No primitive is perfectly secure (at least a brute force – i.e. guessing each possibility is possible); there is some probability that the adversary can guess the right key. We call this probability the adversary's advantage. One task in cryptoanalysis is to find better attacks against primitives with a higher advantage; if an attack with a polynomial time average runtime is found, the primitive is broken. Finding a higher non-polynomial attack is still an interesting result.

The standard for protocols is proving that the protocol is secure assuming the primitives are secure; since multiple primitives are used you basically get a formula deriving an advantage for breaking the entire protocol. The proof is a reduction to a set of primitives.

We did not build a proof in that gold standard, although we are working on it. We built a proof in the symbolic model – known as a symbolic analysis. This uses the perfect cryptography assumption; i.e. we assumed that the advantages for each primitive are zero. Google "Dolev-Yao-Model".

This makes the proof much easier; a proof assistant such as ProVerif can basically find a proof automatically using logic programming methods (horn clauses).

The definitions of security are fairly well understood; unfortunately there is a lot to go into so I can't expand on that here. Looking up "IND-CPA" and "IND-CCA" might be a good start; these are the security games/models of security for asymmetric encryption; you could move on to the models for key exchange algorithms there. Reading the [noise protocol spec](https://noiseprotocol.org/) is also a good start.

tetha · on Feb 28, 2023

A professor in university had an interesting illustration of the attackers advantage.

First off, an attack is straight up impossible. If you need to invest ~ 10k operations for each atom in the observable universe to break a system with more than 50% probability, well. That won't get broken, until breakthroughs in related mathematics happen. Even if you were lucky to guess a key once, you will never be twice.

Then, you enter the area of throwing money at it. You can conquer quite a few exponents of two of search space if you throw a distributed system worth billions of dollars at it. And a couple more millions in change in post-docs shaving off fractions off of that exponent. Here you are usually safe, since it'll be hard even with all that hardware, manpower and math research.
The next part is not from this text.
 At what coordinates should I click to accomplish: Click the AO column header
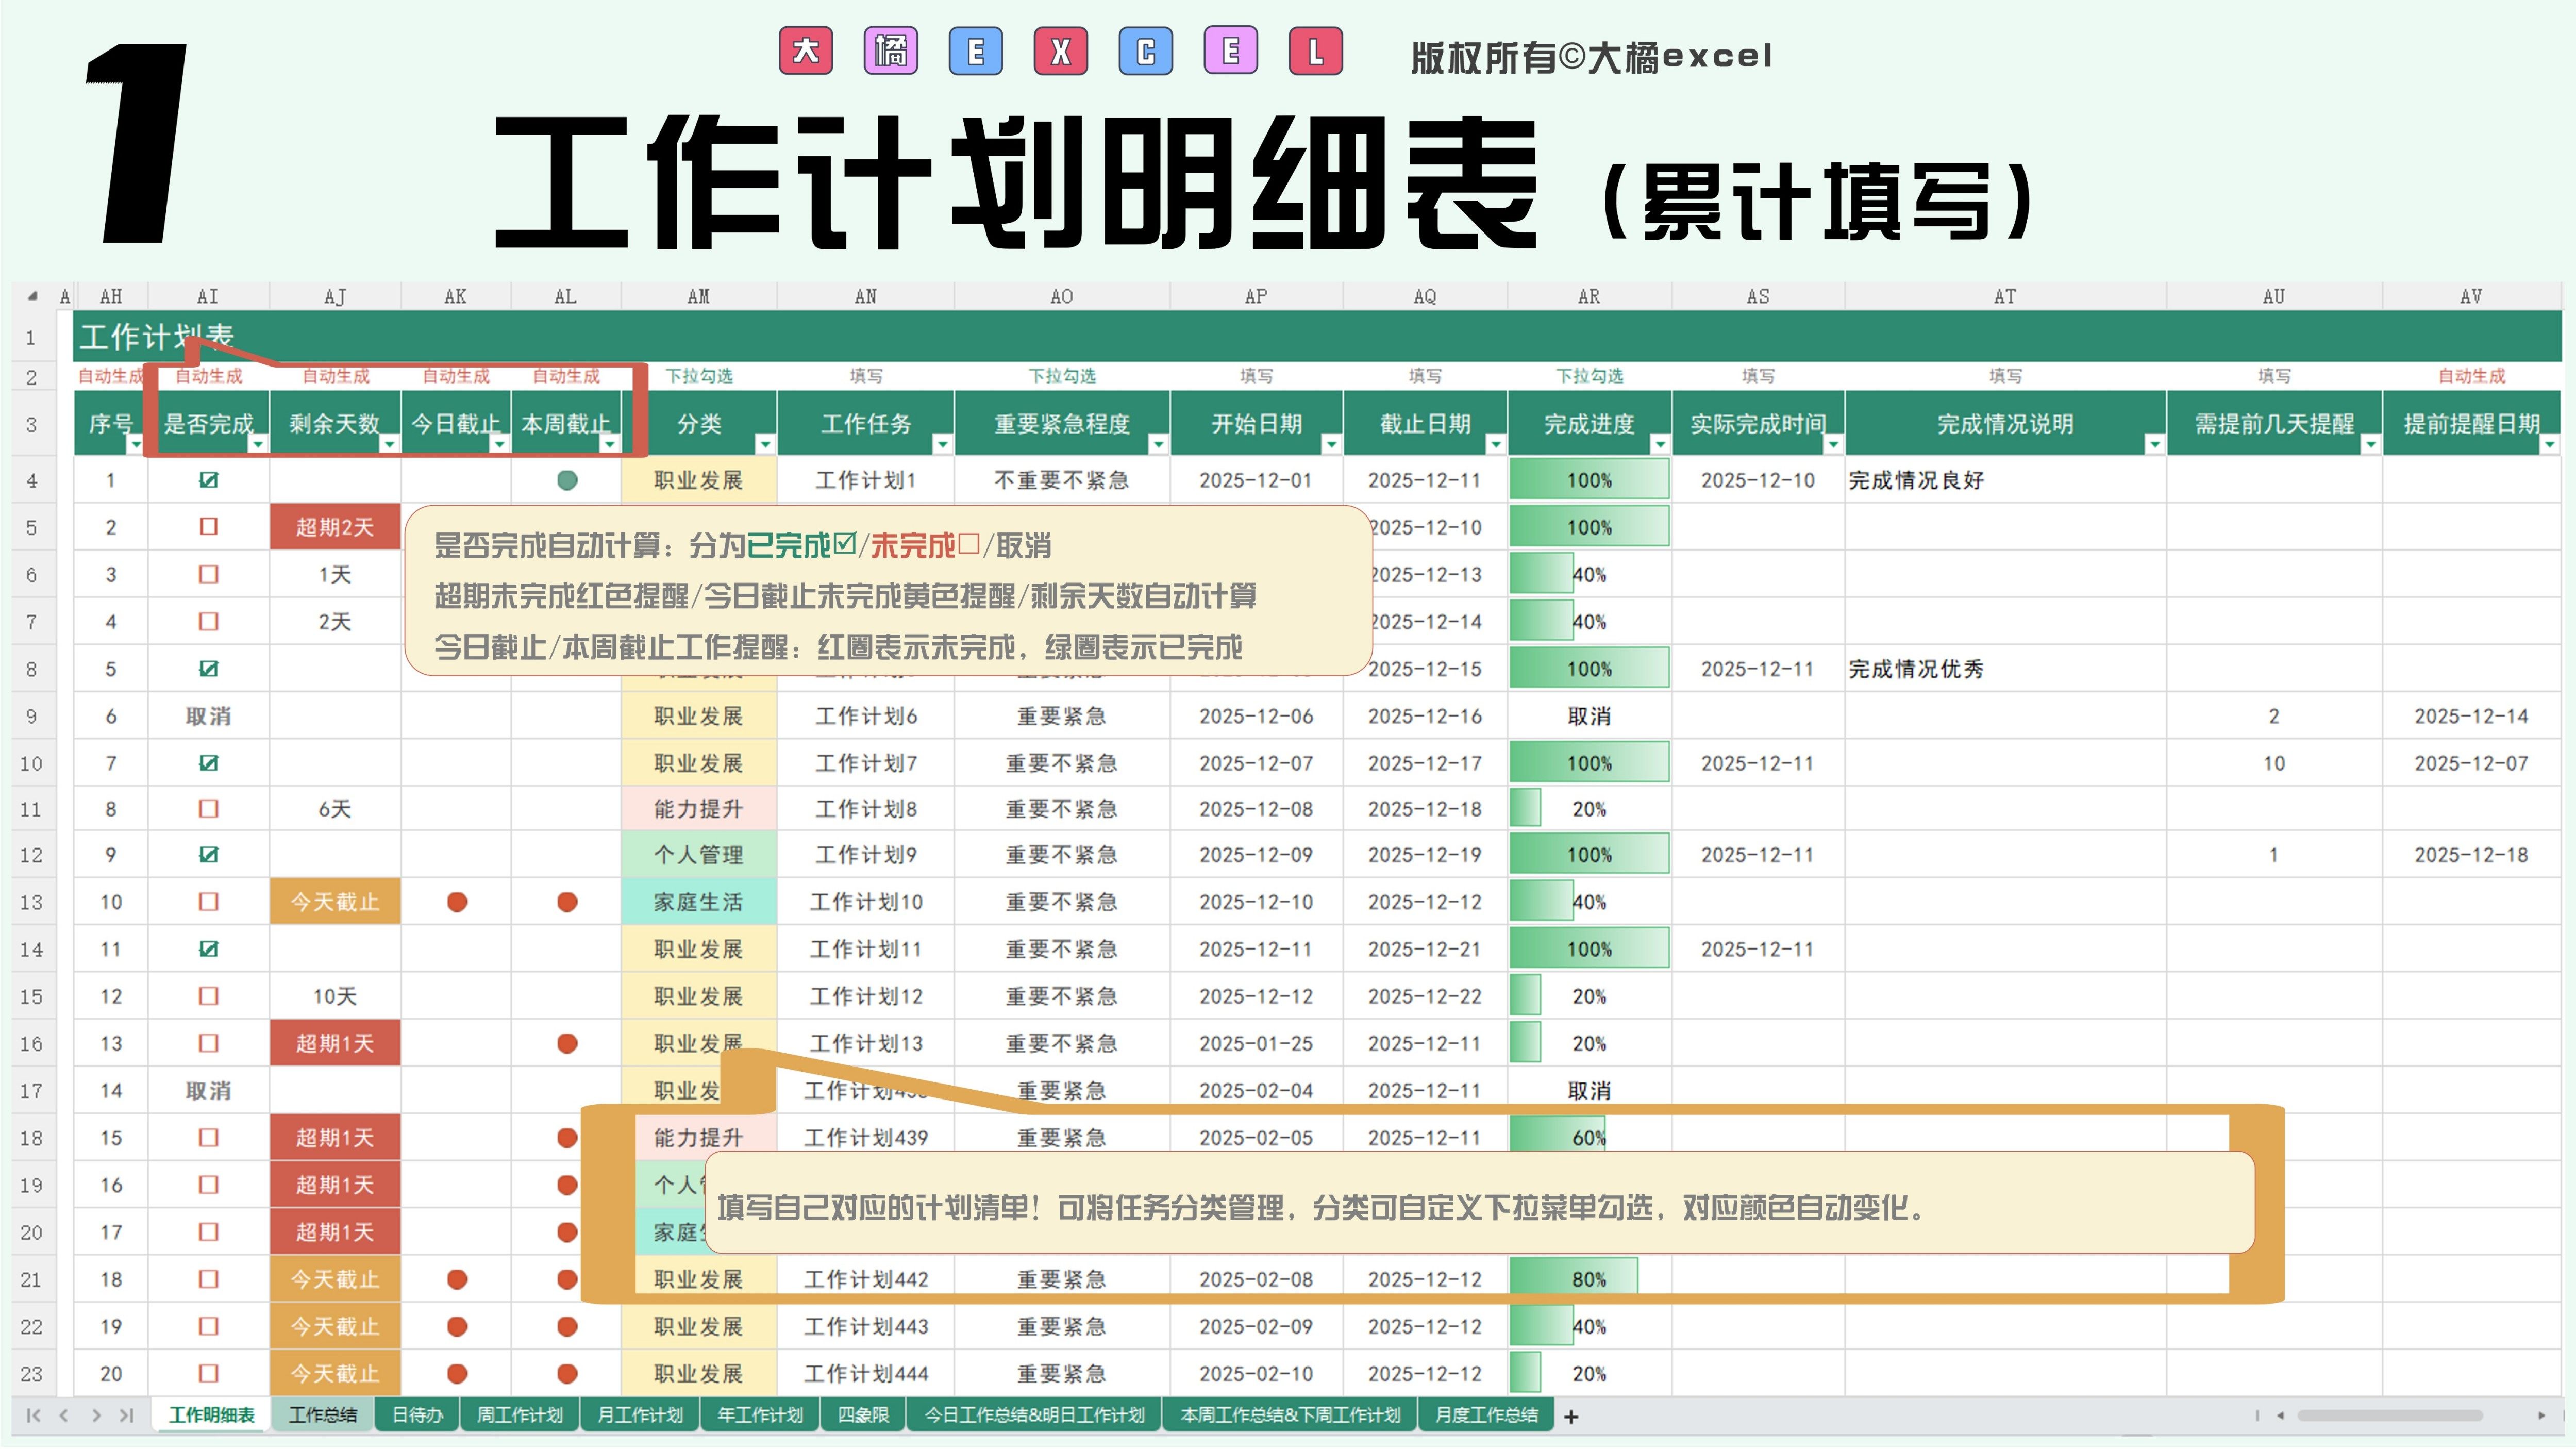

But once it's exponential growth with lower exponents or even polynomial, it's just an implementation and optimization issue on the way to real-time decodeability.

However, even if the math is hard, the implementation might not be. And that's why a formally proven implementation of a very hard algorithm is exciting. If the implementation is provably as hard as discrete logarithms, and you get broken, a silly amount of modern crypto gets broken all at once.
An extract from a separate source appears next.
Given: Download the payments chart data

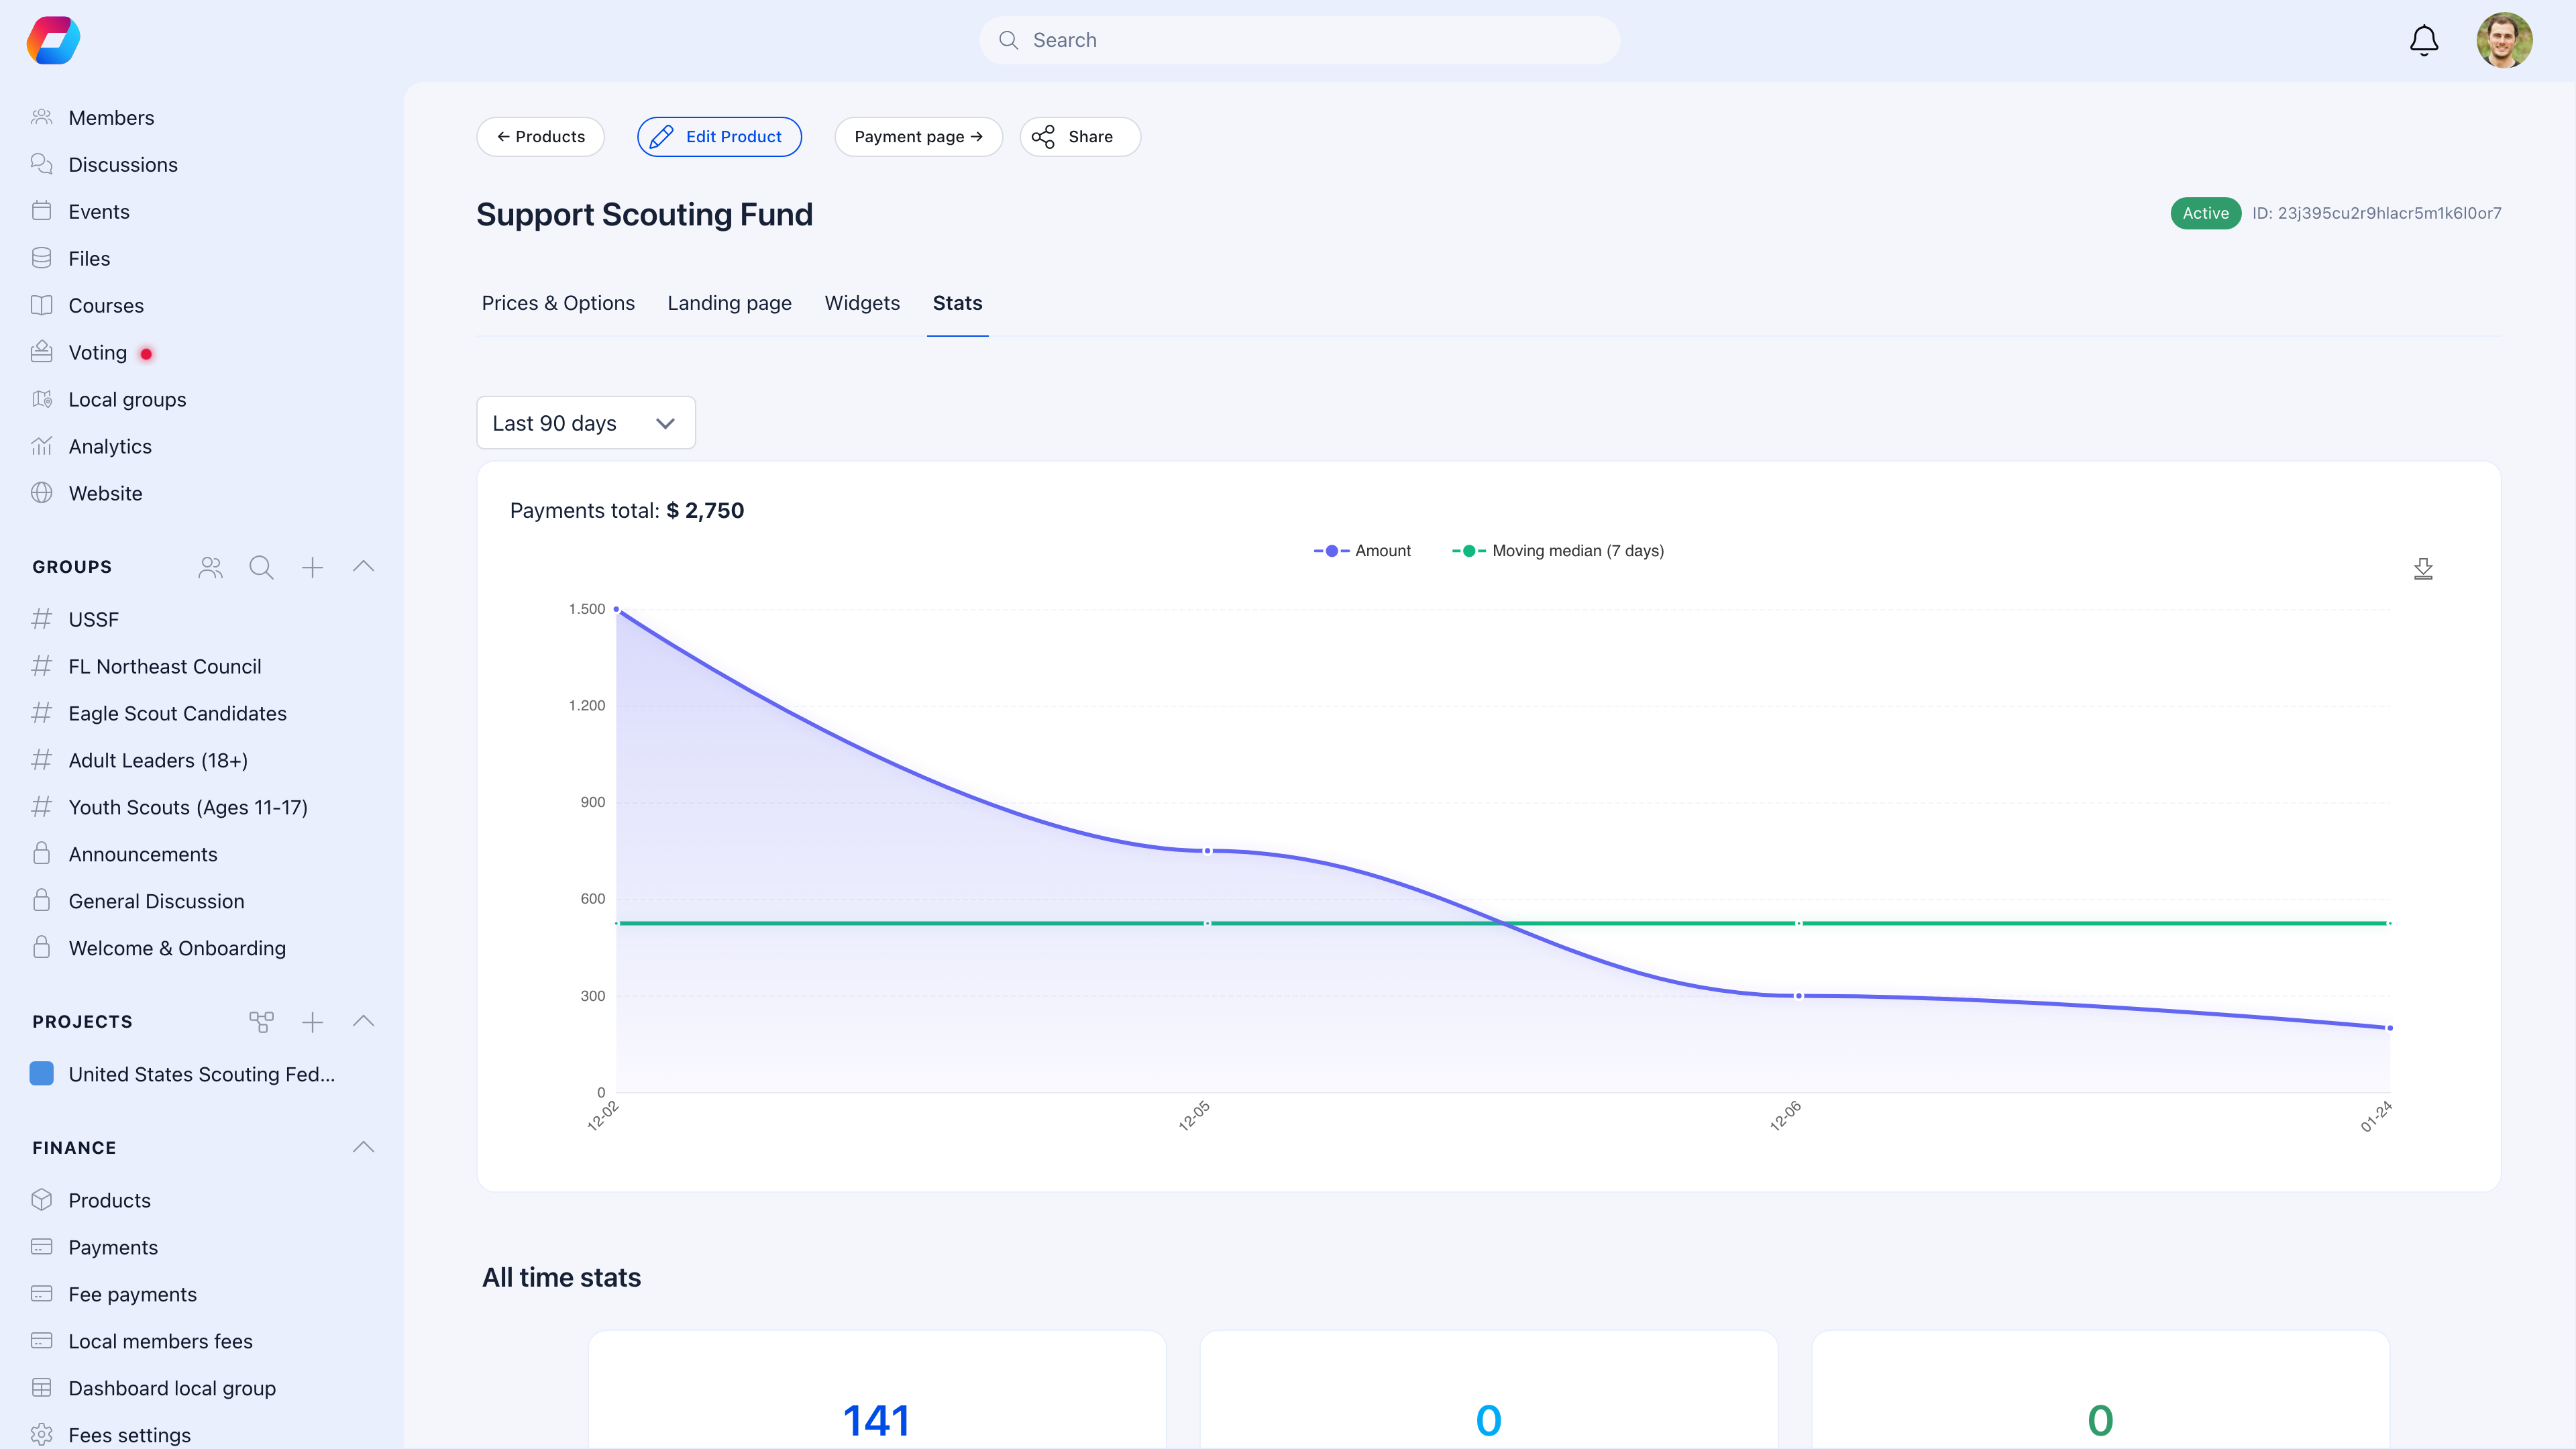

Or we might learn something about formal verification and your method and tooling. Which is also good progress.

yellow_lead · on March 1, 2023

Thank you for the informative comment!

sevenoftwelve · on Feb 28, 2023

Author here;

We are :) Rosenpass is a fancy way of generating a PSK for WireGuard.

sevenoftwelve · on Feb 28, 2023

Rosenpass author here.

It does yes. But it is a mitigation, not a real fix.
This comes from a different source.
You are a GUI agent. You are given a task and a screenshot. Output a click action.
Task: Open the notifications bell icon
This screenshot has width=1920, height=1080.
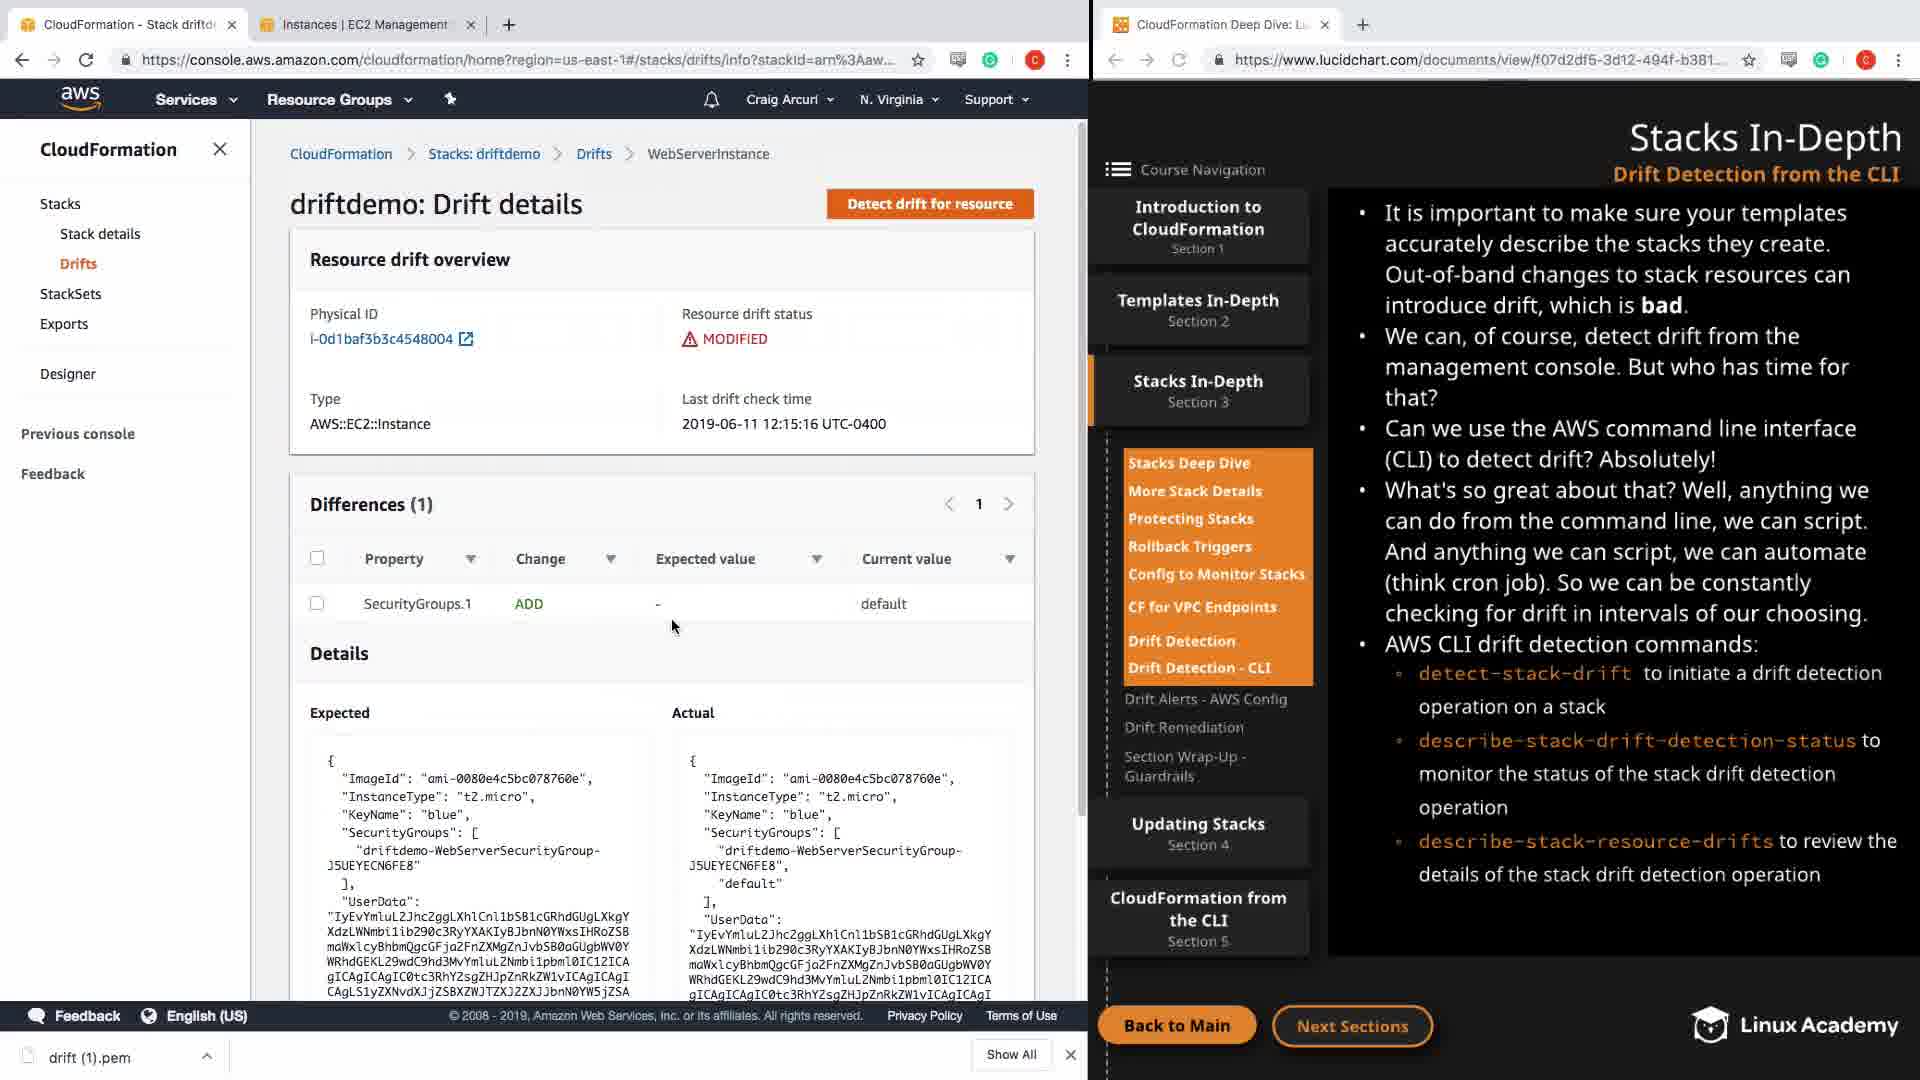(711, 100)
An attacker could still just speed up time. Although not being able to produce a KillPacket for the year three thousand is a good thing :)

sevenoftwelve · on Feb 28, 2023

Rosenpass author here; I myself am independent, thus funding by NLNet. We have some project participants who are Freelancers; two of my co-authors are employed at research institutes. One of my co authors is employed at MPI-SP.

The cookie thing is a defense against WireGuard CVE-2021-46873; the attack is in my view not bad enough to get rid of the WireGuard protocol. WG is still the standard for pre-quantum VPN implementations. Rosenpass also needs to use post-quantum crypto-primitives that need a lot of cpu and memory resources.

Rosenpass and WireGuard work together; Rosenpass runs in userspace and gives keys to WireGuard so we do not plan to replace it any time.

It would be possible to apply the biscuit mechanism to classical WireGuard; unfortunately that would cause a protocol incompatibility. I am not sure if they are going to take that path.